Le démonstrateur opérationnel GEOTracker d'ArianeGroup a suivi et surveillé le satellite espion russe Luch-Olymp venu à proximité du satellite de télécoms franco-italien Athena-Fidus.
Michel Cabirol
La traque du satellite espion russe Luch-Olymp par GEOTracker
La traque du satellite espion russe Luch-Olymp par GEOTracker (Crédits : DR)

Cocorico. L'honneur est donc sauf pour la France. Un système français a participé à la traque du désormais célèbre satellite espion russe Luch-Olymp, qui pensait "butiner" en toute impunité les communications du satellite de télécoms franco-italien Athena-Fidus. C'est plus précisément le démonstrateur GEOTracker d'ArianeGroup, qui a suivi et surveillé les "vagabondages" de Luch-Olymp pour le compte du ministère des Armées. GEOTracker n'était d'ailleurs pas le seul système à avoir vu puis surveillé ce satellite espion. Ceux qui pensaient que la France n'était pas capable de surveiller ses satellites en seront pour leurs frais. Même si les Etats-Unis restent évidemment d'une aide très précieuse quand ils ne nous espionnent pas eux-mêmes et quand ils souhaitent aider les Français.

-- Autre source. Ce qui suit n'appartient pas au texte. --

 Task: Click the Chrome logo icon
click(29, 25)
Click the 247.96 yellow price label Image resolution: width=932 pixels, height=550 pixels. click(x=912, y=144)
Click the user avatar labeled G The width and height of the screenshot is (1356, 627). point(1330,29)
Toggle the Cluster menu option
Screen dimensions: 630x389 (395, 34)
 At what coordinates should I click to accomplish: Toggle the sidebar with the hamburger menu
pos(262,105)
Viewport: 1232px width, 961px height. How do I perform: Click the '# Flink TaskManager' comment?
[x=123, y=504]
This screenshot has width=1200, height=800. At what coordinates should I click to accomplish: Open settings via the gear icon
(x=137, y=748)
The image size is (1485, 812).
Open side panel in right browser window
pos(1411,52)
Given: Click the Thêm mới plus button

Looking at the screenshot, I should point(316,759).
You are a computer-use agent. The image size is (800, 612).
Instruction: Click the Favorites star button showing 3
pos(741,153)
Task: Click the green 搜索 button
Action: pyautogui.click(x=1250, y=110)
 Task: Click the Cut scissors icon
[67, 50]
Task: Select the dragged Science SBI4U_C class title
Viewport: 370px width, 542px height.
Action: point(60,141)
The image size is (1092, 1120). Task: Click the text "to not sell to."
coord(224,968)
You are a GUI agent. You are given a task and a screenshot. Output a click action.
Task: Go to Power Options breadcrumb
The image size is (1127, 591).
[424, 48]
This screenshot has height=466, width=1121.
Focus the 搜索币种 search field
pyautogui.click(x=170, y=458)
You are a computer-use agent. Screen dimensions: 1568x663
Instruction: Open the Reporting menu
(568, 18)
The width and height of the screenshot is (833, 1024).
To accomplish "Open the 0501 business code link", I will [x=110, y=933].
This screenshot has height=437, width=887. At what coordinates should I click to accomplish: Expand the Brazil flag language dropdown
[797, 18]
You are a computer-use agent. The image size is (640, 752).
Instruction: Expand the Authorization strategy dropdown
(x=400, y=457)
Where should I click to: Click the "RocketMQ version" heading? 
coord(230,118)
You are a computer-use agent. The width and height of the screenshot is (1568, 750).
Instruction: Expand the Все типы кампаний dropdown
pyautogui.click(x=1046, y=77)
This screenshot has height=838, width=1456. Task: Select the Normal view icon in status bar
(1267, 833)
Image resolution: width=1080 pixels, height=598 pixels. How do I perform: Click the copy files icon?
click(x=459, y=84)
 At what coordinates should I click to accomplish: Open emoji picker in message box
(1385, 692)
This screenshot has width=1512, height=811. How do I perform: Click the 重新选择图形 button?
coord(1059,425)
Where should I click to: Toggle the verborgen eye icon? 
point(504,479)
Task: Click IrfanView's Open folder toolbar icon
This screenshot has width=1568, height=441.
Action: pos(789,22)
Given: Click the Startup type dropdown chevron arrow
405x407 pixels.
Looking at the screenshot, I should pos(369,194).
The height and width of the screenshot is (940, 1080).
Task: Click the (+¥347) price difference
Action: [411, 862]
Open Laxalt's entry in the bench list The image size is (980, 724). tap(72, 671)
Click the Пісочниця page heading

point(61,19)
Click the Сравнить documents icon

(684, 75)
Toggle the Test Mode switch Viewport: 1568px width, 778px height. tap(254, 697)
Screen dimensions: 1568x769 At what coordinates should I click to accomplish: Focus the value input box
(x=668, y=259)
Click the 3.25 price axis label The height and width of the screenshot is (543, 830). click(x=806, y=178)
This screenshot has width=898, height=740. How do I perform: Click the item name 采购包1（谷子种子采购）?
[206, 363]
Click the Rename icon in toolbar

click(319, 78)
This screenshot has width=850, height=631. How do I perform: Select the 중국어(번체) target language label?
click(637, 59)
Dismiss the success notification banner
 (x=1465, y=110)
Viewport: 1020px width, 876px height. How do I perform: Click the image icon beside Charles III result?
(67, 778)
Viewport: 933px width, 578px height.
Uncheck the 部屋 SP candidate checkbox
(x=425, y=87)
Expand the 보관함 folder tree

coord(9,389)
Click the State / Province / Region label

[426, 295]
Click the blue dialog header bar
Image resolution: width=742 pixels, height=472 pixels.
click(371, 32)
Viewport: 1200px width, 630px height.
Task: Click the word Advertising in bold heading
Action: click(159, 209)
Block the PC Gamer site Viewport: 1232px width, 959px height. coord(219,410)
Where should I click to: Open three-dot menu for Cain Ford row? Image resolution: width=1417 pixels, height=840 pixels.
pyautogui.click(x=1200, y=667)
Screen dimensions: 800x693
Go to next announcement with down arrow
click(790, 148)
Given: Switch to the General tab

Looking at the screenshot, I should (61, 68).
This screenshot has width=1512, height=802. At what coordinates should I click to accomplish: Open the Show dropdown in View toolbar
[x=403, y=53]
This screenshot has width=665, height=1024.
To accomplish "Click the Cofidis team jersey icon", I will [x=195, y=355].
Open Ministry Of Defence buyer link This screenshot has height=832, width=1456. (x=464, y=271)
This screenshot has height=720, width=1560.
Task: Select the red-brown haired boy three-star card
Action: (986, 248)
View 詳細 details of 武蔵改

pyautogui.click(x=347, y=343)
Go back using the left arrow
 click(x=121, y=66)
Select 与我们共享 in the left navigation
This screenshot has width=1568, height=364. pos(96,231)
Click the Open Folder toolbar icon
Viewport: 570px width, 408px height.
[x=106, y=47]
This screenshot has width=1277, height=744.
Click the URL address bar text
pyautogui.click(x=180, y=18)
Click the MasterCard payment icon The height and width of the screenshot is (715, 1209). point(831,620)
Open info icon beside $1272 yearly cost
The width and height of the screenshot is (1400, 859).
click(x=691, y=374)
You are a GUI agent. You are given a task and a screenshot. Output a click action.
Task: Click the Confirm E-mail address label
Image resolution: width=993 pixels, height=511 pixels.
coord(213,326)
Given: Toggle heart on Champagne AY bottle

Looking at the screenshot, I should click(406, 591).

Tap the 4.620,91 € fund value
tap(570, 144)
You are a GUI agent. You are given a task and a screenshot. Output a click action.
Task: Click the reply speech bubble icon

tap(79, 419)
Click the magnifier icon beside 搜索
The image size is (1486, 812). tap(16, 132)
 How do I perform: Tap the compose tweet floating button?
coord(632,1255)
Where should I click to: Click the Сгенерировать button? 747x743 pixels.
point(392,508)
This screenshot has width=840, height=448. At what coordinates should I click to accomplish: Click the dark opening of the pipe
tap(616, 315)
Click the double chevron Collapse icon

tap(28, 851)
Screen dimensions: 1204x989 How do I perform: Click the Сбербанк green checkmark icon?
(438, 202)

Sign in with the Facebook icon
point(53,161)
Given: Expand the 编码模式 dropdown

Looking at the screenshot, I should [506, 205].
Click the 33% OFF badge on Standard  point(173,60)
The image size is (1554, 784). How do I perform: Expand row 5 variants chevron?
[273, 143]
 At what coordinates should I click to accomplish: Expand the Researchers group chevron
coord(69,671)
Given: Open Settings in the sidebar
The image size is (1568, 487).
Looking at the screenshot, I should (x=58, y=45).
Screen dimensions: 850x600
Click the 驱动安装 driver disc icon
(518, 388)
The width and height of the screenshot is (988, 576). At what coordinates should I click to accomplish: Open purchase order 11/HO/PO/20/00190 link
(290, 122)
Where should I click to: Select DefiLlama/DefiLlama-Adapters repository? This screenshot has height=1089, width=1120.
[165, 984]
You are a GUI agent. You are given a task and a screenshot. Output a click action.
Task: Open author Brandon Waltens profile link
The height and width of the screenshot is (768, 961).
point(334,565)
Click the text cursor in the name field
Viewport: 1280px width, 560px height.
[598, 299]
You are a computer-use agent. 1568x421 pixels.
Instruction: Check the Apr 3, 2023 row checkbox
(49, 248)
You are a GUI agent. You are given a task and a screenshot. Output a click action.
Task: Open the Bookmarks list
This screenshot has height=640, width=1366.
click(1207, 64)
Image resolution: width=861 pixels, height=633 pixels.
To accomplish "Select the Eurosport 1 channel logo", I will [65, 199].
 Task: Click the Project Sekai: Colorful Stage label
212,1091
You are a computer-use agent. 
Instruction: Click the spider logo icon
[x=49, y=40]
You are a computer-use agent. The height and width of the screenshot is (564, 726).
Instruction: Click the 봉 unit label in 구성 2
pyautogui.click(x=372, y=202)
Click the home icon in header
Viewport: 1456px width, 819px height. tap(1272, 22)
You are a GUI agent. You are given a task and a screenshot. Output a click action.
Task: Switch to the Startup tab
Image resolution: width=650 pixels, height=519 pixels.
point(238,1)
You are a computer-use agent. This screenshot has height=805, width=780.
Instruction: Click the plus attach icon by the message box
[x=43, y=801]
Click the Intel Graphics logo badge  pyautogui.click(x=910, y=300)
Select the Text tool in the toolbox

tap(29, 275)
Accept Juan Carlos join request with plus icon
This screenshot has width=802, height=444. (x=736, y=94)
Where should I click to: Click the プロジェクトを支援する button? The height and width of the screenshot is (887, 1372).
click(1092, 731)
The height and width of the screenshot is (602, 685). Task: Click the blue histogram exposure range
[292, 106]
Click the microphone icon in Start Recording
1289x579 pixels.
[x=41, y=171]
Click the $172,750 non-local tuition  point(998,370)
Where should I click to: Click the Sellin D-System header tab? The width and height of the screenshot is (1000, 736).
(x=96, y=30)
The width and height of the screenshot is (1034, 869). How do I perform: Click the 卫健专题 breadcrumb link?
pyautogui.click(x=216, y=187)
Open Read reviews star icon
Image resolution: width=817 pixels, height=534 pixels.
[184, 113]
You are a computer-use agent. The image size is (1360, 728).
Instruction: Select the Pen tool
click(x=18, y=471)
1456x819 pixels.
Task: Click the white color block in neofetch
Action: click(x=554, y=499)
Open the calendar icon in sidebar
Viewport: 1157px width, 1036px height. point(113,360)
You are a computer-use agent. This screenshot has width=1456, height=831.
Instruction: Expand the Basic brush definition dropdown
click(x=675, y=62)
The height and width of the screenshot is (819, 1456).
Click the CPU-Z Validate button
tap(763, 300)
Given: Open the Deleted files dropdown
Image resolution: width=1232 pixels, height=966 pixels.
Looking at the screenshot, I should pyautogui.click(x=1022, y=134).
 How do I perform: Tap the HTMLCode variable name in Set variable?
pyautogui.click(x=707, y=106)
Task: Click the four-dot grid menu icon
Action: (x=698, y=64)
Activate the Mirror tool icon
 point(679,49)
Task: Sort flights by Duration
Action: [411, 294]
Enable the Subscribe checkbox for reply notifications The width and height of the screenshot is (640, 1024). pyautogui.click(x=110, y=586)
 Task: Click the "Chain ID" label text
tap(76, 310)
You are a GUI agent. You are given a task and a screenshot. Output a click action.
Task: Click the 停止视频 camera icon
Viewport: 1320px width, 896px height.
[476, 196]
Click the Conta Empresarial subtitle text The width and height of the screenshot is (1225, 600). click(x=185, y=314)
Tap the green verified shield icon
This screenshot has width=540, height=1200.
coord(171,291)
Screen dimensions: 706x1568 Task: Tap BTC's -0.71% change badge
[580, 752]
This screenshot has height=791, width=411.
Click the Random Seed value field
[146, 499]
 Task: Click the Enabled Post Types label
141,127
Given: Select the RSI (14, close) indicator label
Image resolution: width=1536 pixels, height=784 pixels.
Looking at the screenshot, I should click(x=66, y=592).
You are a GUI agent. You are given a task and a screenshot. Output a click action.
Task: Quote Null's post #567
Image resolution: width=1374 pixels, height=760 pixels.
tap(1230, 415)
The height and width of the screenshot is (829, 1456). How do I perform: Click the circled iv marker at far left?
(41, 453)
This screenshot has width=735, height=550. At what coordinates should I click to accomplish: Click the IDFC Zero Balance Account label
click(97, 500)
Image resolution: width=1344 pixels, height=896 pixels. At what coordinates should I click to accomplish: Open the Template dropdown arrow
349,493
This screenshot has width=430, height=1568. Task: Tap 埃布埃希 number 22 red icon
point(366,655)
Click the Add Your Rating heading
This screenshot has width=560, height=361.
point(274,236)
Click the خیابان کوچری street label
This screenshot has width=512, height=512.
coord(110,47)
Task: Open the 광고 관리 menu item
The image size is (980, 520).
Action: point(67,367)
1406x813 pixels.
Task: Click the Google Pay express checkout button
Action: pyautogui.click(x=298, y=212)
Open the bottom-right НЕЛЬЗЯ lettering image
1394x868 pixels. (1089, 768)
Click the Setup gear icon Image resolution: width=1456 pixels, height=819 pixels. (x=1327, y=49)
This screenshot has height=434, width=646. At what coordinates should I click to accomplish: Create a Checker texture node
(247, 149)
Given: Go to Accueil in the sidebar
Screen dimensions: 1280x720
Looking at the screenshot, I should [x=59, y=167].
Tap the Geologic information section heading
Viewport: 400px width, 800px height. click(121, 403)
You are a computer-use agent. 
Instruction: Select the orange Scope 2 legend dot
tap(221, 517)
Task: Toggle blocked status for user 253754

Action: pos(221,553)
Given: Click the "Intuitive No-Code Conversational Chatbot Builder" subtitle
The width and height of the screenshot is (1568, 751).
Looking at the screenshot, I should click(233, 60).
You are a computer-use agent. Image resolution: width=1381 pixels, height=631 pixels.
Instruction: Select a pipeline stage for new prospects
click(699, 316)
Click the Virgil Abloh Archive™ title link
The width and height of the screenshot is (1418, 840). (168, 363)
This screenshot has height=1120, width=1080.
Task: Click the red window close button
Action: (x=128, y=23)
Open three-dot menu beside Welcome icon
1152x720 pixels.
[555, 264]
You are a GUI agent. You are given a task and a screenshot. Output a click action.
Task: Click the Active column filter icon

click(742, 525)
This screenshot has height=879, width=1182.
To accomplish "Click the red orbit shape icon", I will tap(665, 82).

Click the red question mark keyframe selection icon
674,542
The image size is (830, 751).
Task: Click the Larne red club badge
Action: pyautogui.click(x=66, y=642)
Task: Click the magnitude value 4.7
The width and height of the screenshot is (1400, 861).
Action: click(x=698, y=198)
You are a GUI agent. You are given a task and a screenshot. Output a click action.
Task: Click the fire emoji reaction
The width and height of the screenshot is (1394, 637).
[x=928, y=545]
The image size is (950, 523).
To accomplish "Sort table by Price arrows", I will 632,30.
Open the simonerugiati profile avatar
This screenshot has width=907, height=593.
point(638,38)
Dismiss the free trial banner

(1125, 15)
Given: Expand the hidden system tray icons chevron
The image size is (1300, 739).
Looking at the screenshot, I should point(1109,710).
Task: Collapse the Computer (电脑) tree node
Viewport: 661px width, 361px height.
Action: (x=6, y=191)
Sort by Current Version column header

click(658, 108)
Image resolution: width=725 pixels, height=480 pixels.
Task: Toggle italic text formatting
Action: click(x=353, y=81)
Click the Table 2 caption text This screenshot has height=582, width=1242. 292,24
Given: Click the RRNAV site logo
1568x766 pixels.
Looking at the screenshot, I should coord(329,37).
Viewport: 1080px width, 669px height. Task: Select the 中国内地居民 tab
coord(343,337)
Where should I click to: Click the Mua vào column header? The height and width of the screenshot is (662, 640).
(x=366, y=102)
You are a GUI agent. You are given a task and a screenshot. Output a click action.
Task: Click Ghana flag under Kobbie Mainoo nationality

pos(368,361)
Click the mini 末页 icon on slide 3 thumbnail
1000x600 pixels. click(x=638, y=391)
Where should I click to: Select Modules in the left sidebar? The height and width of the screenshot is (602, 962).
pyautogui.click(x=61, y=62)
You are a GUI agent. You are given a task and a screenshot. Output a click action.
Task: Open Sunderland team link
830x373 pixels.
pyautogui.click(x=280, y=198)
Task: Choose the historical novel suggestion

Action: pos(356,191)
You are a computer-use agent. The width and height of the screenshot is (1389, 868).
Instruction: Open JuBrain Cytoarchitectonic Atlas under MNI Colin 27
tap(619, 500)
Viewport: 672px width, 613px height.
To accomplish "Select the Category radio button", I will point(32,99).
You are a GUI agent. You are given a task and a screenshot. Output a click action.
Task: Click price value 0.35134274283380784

"Nous dépendons partiellement d'autres nations", a d'ailleurs reconnu vendredi à Toulouse la ministre des Armées, Florence Parly. D'où son message insistant pour que la France, voire l'Europe, parviennent un jour à une autonomie stratégique, un concept peu compris par de nombreux pays européens. Florence Parly a sciemment tapé un grand coup de poing sur la table en dévoilant pour la première fois l'espionnage d'un satellite français par une puissance étrangère. Pourquoi ? Pour faire prendre pleinement conscience à l'opinion publique des menaces venant de l'espace, qui se militarise un peu plus d'année en année. Cet exercice à vocation pédagogique pourrait être décisif quand il faudra que la France investisse fortement pour se protéger de ces menaces.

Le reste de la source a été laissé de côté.